When it became possible, in the early ’80s, to migrate from writing on a typewriter to word processing, it was a revelation. Prior to that, if correcting a mistake carried a line over to the next page, you retyped the whole thing! I can’t believe that’s how we worked. 

I was not an early cell phone adopter, but before long it made business and social arrangements unavoidably more convenient. In the past, if you were late and needed to let someone know, you had to find a pay phone, dig around for the right change, find the number of the place you expected them to be, and hope the line wasn’t busy and the person answering could find your friend. Now, a quick text and presto. Thumbs up emoji. 

In less than 50 years, how we do nearly everything has been transformed. For many it’s made the world massively more convenient. Yet, as deeply appreciative as I’ve been for the devices that have vastly changed how we work and play, it has begun to feel that the convenience has introduced a lot of inconvenience. It’s not just the challenge of navigating the galloping complexity of the digital landscape or the many inconveniences that come from the need to install “upgrades” that add new features you never needed and can’t figure out how to use. 
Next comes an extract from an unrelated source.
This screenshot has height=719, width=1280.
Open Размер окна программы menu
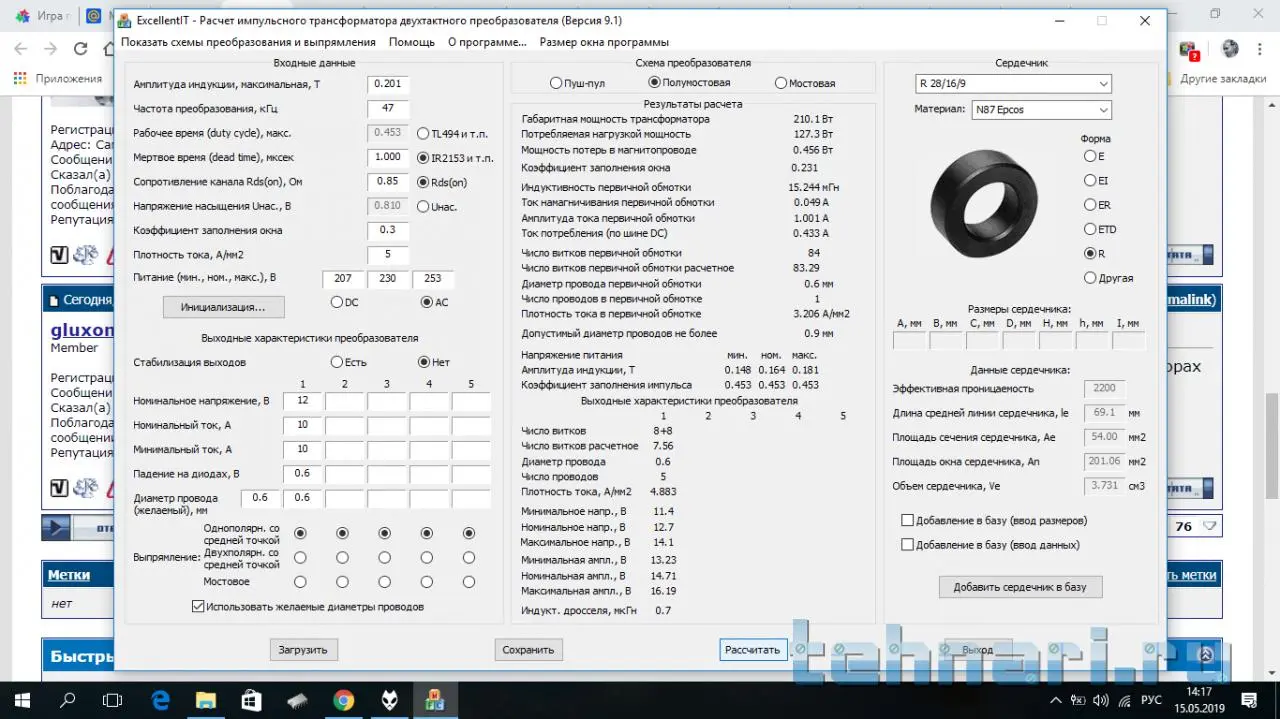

Something deeper is at play that goes beyond curmudgeonly gripes. 

A bit of mindfulness practice may be the very thing we need to help us reclaim some ownership of our own attention and state of mind.

Convenience is about saving time, but the digital world is now just as often an enormous time suck. Not just the time devoted to needless updating, but all the time dragged down social media rabbit holes. The attention economy is astoundingly clever at capturing our most precious resource: what we pay attention to. As the movie The Social Dilemma pointed out, we’re often unwittingly letting our attention be manipulated and stolen, sleepwalking into traps laid for us by master emotional manipulators. 
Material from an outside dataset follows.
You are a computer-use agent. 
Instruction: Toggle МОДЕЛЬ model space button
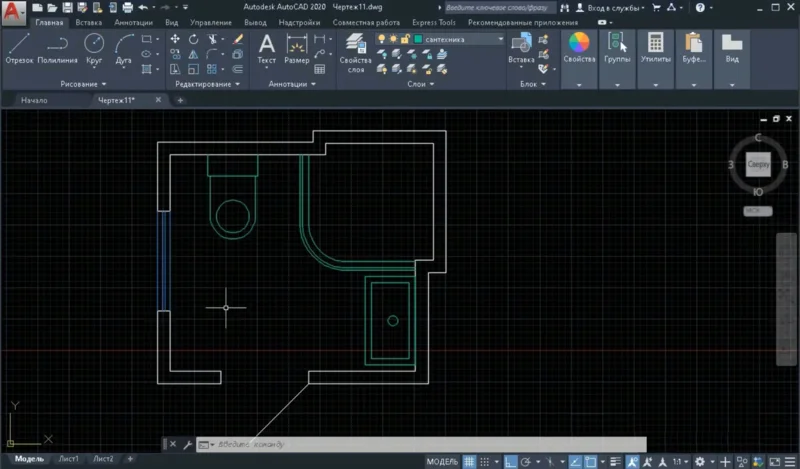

Greek philosophy celebrated techne, the drive to make things—whether it’s shoes or bicycles, musical instruments, or works of art. It’s a part of who we are that we’ll never be free of. Nor should we. It brings great gifts, like movable type, the typewriter, the word processor, the text message (and the hammer and nail for that matter). But it also rules our lives in ways we may not have consciously chosen. 

A time of reckoning accompanies all technologies. Just as climate change has caused us to rethink how we make and consume, it’s also past time to reckon with our habits around digital devices and “conveniences.” To take some agency back. And a bit of mindfulness practice may be the very thing we need to help us reclaim some ownership of our own attention and state of mind. One potent example comes to mind. Like a car, the mind and brain have an idle rate, and I’ve noticed that my idle has been inching higher, as the expectation of immediacy offered in the digital realm—instant messaging, instant entertainment, instant answers from a search engine—has taken hold. I’m engaging with a less reflective, contemplative spirit, more inclined to rush forward than to take time. In short, I’m less mindful of what I’m doing and its implications.
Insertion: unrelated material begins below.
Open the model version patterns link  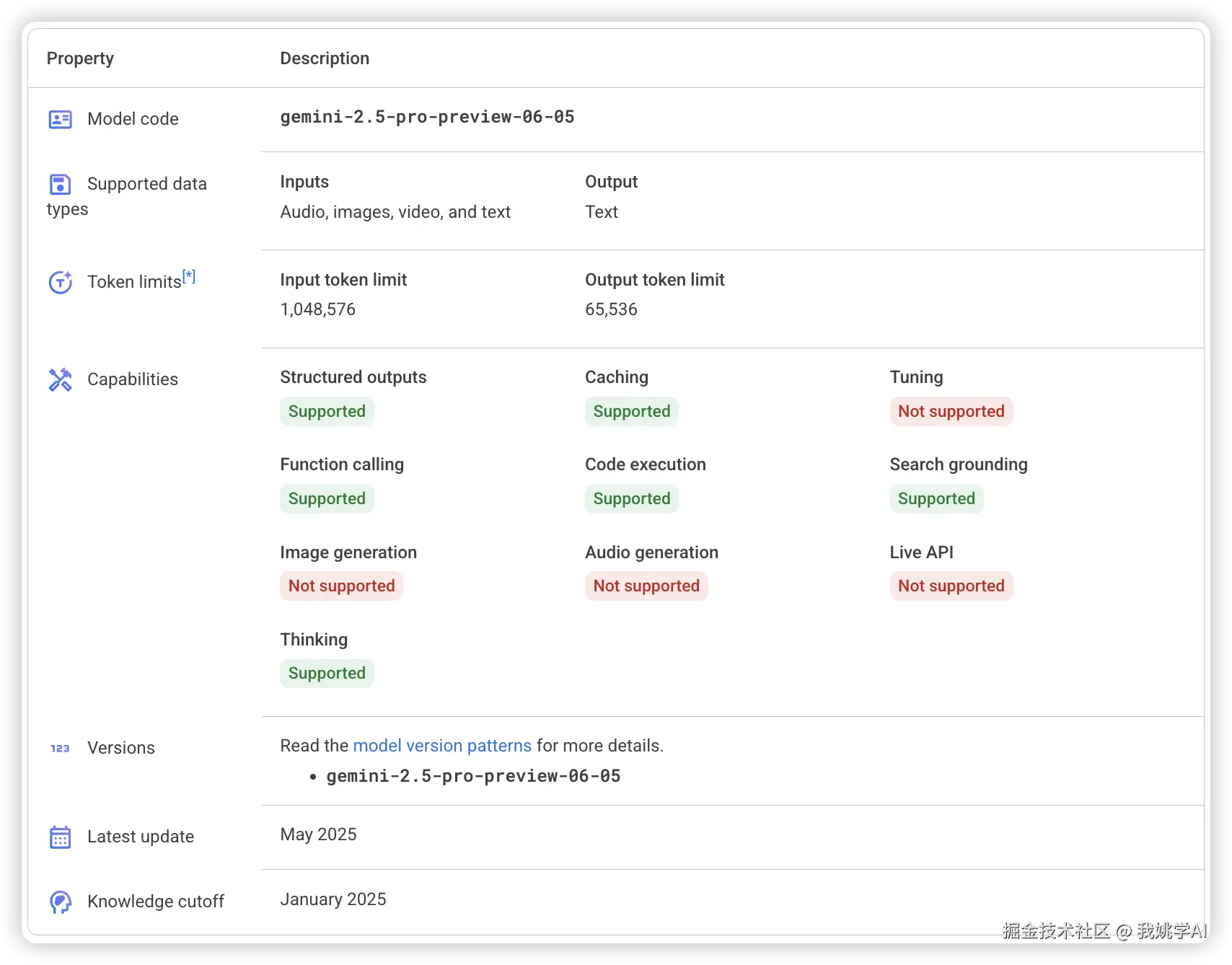(441, 746)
Fortunately, a simple practice like attention to the breath interrupts that forward lurch and invites us to settle back into our bodies and the wonder and awe of our senses. From that place, we can take full ownership of our attention, instead of giving it over to our phone, tablet, laptop, newsfeed—no matter how apparently convenient. It doesn’t matter how much time we’re saving, if we’ve lost our sense of who we are and where we’re going.